Task to complete:
Only the lines below, from the one with "Official FAME Magazine (203, 20)" through the one with "February 2022 (35, 1964)", are to be written out, exactly.

(Stored data)
----------
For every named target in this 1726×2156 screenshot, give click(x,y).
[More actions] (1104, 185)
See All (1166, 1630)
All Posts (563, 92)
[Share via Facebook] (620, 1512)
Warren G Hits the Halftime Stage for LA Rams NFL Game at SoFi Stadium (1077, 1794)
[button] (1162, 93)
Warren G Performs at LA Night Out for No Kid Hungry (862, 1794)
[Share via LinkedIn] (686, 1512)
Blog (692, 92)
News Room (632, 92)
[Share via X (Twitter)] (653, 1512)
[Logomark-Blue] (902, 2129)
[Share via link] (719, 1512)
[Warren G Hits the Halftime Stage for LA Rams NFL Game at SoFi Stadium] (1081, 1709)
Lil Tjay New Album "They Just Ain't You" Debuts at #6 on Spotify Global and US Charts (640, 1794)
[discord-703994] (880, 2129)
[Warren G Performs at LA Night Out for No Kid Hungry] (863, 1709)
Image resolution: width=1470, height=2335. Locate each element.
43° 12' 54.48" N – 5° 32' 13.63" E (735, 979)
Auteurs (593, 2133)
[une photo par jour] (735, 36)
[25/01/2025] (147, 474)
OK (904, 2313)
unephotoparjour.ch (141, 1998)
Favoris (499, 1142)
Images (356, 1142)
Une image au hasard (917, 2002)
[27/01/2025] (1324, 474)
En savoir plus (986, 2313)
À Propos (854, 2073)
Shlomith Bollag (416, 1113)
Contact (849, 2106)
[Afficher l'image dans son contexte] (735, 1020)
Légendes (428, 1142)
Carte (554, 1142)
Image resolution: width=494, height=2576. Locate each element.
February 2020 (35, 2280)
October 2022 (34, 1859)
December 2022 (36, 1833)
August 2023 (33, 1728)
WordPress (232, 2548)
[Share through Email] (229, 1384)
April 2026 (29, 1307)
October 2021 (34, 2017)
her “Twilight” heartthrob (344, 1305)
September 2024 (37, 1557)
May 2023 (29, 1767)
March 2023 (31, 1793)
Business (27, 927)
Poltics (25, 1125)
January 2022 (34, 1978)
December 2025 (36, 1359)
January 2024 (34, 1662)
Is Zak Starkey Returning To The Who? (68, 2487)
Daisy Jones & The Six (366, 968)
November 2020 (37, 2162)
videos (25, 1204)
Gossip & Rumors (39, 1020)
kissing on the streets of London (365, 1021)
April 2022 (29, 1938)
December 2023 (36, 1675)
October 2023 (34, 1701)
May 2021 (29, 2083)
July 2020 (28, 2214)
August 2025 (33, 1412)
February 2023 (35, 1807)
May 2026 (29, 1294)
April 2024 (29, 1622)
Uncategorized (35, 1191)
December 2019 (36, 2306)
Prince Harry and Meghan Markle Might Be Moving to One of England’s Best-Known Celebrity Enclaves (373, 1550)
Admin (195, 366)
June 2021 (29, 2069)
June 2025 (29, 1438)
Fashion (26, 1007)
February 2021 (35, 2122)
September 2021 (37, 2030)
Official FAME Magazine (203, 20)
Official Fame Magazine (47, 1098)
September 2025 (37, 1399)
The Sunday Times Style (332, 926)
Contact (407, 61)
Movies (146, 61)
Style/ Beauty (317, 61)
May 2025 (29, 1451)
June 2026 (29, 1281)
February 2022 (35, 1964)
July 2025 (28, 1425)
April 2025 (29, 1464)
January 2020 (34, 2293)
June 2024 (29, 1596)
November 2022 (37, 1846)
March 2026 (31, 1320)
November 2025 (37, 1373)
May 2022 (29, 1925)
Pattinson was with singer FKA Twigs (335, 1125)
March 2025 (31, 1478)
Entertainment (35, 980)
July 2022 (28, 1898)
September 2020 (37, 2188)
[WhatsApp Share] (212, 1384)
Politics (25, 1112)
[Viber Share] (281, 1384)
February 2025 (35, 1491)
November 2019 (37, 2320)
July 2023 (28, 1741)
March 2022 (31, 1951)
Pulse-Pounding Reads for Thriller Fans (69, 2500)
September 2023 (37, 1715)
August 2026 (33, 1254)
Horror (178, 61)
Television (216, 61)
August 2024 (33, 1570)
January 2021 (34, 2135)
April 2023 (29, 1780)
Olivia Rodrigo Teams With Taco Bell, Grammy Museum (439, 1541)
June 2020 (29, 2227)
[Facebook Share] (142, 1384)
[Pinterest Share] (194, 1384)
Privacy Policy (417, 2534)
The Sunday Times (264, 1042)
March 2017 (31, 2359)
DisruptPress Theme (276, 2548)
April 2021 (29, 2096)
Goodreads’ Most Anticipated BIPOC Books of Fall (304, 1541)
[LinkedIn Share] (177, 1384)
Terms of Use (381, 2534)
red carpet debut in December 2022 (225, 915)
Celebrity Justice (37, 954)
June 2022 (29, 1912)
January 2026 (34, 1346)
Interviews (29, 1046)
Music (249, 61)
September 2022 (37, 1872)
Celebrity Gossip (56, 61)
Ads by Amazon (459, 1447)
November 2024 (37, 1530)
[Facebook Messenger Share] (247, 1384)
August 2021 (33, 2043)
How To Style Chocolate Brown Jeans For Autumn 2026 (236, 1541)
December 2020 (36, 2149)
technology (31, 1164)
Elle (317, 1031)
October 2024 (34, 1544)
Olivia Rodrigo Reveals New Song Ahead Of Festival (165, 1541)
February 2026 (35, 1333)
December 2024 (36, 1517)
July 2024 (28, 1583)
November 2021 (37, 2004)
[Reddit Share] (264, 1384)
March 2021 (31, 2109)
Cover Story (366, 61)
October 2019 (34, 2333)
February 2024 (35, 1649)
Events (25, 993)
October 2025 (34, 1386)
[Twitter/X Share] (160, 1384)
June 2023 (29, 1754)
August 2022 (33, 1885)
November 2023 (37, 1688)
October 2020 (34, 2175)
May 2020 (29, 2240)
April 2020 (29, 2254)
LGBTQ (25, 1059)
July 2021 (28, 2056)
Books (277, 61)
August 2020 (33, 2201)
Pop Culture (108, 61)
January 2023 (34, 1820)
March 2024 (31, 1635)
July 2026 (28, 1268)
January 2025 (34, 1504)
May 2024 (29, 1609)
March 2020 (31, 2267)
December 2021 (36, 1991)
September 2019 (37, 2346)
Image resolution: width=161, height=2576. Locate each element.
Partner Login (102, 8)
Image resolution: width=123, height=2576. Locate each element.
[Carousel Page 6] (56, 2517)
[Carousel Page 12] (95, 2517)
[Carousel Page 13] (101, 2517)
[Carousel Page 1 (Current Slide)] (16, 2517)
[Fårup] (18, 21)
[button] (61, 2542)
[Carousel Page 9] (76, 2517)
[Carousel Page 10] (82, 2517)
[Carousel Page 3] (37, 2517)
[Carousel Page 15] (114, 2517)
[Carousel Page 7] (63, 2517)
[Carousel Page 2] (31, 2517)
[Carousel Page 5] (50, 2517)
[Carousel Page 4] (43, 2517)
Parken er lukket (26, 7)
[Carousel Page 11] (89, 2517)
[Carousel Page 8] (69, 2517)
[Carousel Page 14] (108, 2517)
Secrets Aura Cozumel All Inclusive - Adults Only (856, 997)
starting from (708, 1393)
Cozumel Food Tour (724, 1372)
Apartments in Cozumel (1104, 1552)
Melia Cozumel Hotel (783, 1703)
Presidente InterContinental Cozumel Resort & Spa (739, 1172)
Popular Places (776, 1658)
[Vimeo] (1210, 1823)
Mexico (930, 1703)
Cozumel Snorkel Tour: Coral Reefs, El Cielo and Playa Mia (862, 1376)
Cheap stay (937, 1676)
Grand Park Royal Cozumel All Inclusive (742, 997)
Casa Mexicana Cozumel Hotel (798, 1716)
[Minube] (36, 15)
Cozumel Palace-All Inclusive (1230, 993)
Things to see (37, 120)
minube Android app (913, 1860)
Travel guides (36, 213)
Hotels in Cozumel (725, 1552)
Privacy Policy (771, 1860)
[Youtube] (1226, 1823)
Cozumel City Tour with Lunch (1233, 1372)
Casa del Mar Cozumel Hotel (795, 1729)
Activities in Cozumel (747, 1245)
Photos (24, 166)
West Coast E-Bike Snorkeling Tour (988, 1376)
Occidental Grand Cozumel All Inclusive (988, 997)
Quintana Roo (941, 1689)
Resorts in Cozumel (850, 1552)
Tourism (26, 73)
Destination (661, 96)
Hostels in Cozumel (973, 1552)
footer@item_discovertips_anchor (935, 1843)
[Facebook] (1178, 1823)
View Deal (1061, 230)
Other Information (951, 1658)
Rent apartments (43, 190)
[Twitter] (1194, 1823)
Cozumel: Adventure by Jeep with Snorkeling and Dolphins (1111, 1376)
----------
Answer box:
Official FAME Magazine (203, 20)
Official Fame Magazine (47, 1098)
September 2025 (37, 1399)
The Sunday Times Style (332, 926)
Contact (407, 61)
Movies (146, 61)
Style/ Beauty (317, 61)
May 2025 (29, 1451)
June 2026 (29, 1281)
February 2022 (35, 1964)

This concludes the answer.